North Carolina has become a critical access point for abortion care in the Southeast, as surrounding states enact stricter bans and the Trump administration rolls back federal protections for emergency abortion services.
Dr. Beverly Gray, an OB-GYN and associate professor at Duke University, says she regularly sees high-risk patients who travel from out of state—often in emergency situations—to receive life-saving abortion care.
“Over these past couple of years, we’ve already seen patients who have had emergency or urgent situations have to leave their state for care, and I think that’s probably going to continue to happen,” Gray said. “I would say a couple of times a month, there are patients that we see or who are referred to our center, that have these conditions where abortion care can save their lives.”

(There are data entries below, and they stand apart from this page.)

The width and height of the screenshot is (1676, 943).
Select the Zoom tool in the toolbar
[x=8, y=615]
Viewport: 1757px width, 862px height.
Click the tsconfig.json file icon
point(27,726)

That already fragile landscape has grown more uncertain in the wake of a recent decision by the Trump administration to rescind a 2022 directive issued under President Biden. The original guidance required hospitals to provide abortion care in emergencies under the Emergency Medical Treatment and Labor Act (EMTALA).
While EMTALA itself remains in effect, the now-revoked guidance had clarified that abortion must be included in stabilizing care when necessary to protect a patient’s life or health.

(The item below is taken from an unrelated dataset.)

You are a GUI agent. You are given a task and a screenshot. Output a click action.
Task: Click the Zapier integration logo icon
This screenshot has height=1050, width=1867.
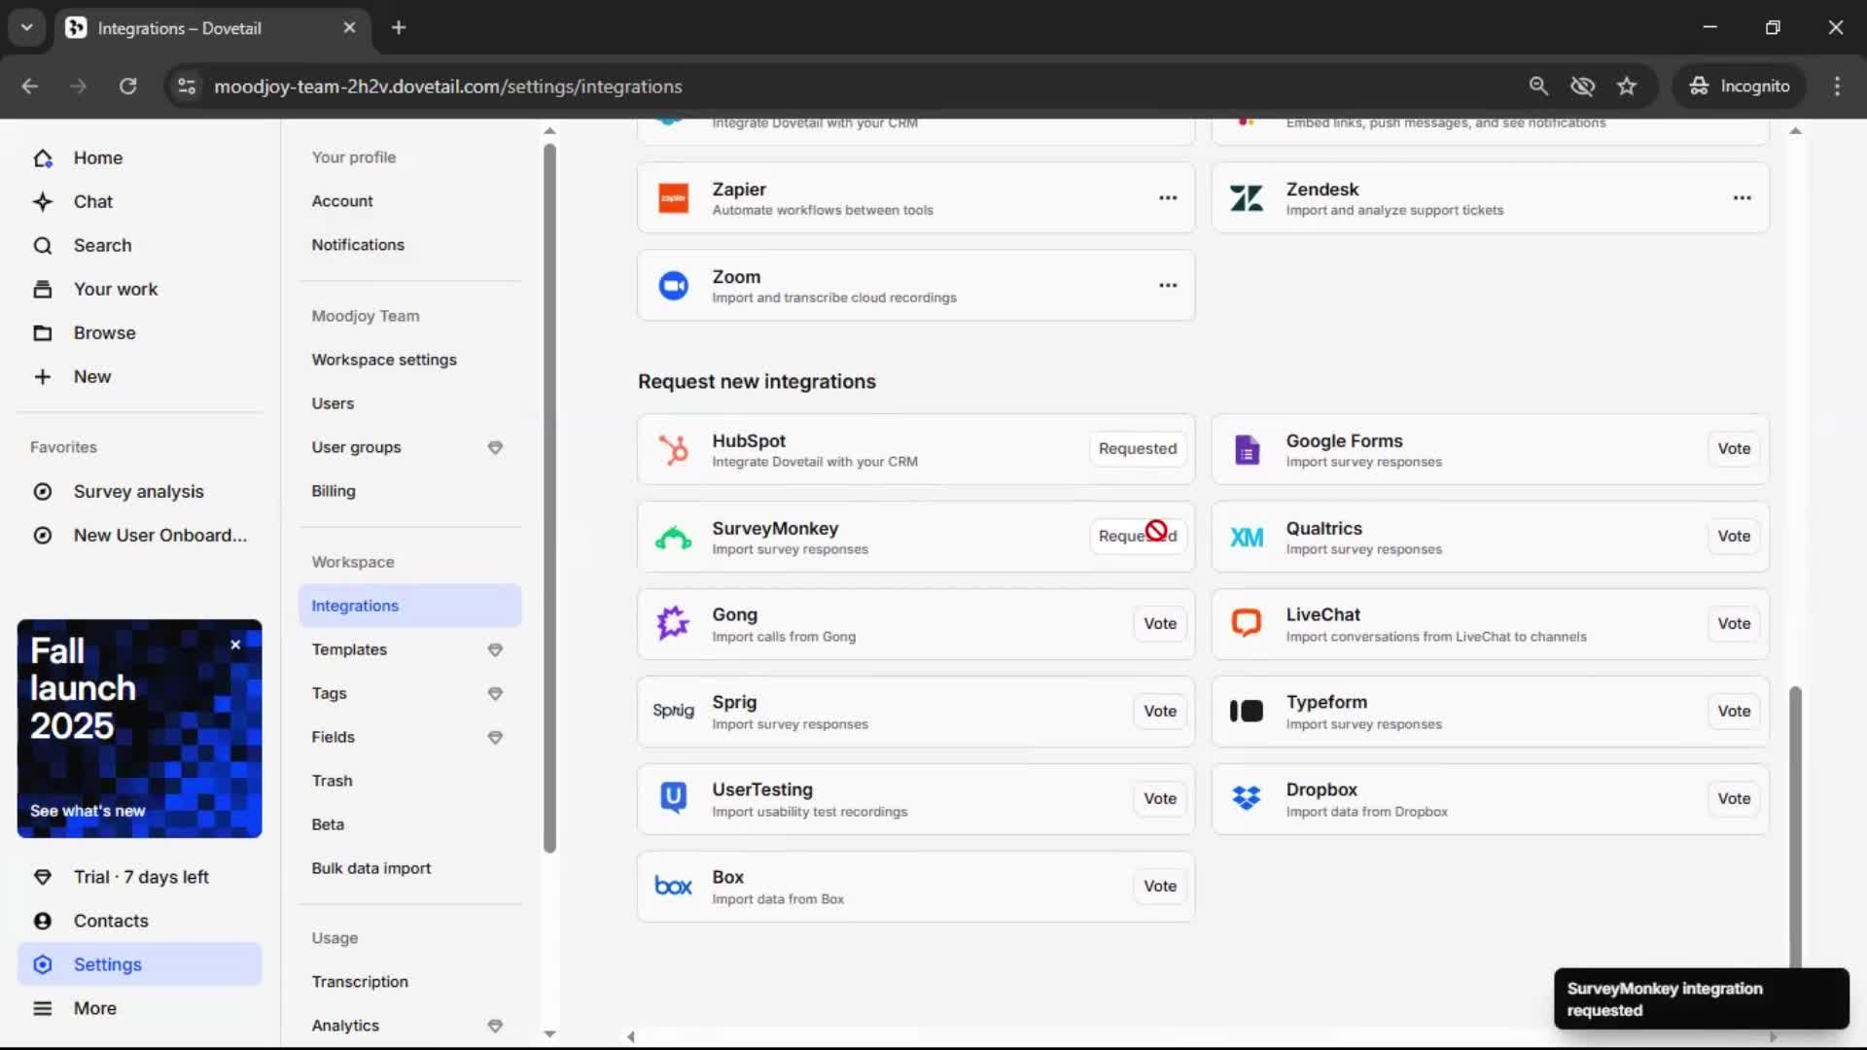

“If there’s an emergency situation and an abortion is necessary to stabilize the patient, then that care should be provided,” said Gray. “So whenever new guidance comes out, it can create confusion, even in states where there are protections.”
North Carolina’s current law bans most abortions after 12 weeks, with exceptions for rape, incest, life-threatening emergencies, and certain fetal anomalies. The law also requires in-person counseling and a 72-hour waiting period—barriers that advocates say can delay urgent care, especially in rural parts of the state where providers are scarce.
The rollback of the Biden-era EMTALA guidance has raised concerns among doctors who fear hesitation or legal ambiguity could slow critical decision-making in emergency situations. Governor Josh Stein called the move “profoundly troubling,” stating, “Abortion care is medical care, and hospitals and doctors need to be able to provide life-saving care if a woman’s health is at risk.”
The Trump administration’s action also comes as Republicans in the North Carolina General Assembly continue to push for even more restrictive abortion policies. House Bill 804, introduced earlier this year, would ban nearly all abortions from the moment of conception, with only narrow exceptions. While the bill is currently stalled, reproductive rights advocates warn it could be revived in future sessions.
The consequences of these shifting policies are already being felt. According to a 2025 report by the Guttmacher Institute, more than 45,000 abortions were performed in North Carolina in 2024—about 16,700 of them for out-of-state patients. That makes the state the second-highest provider of out-of-state abortions in the country, after Illinois.
“We know that the vast majority of states in the Southeast have little or no access to abortion,” said Dr. Katherine Farris, Chief Medical Officer for Planned Parenthood South Atlantic. “If people can’t get it close to home, they will travel wherever they can.”
Planned Parenthood South Atlantic has expanded its staffing and clinic hours to meet increased demand, offering appointments six days a week and extending hours at high-traffic locations. “What we did is we looked at the location that had the highest demand and we said, ‘How can we offer more appointments?’” Farris said.
Patients are coming not only from neighboring states like South Carolina, Georgia, and Florida—where abortion is banned after six weeks—but also from as far away as Texas and Tennessee, where bans are even more restrictive.
Reproductive rights advocates say the Trump rollback only compounds the uncertainty patients and providers face. “The Trump administration has sent a clear message: We are willing to let pregnant people die rather than affirm a person’s right to receive a life-saving abortion,” said Jillian Riley, North Carolina Director of Public Affairs for Planned Parenthood South Atlantic.
As abortion access continues to shift rapidly nationwide, North Carolina remains both a battleground and a refuge—caught between legal uncertainty, medical necessity, and a growing demand from patients with nowhere else to turn.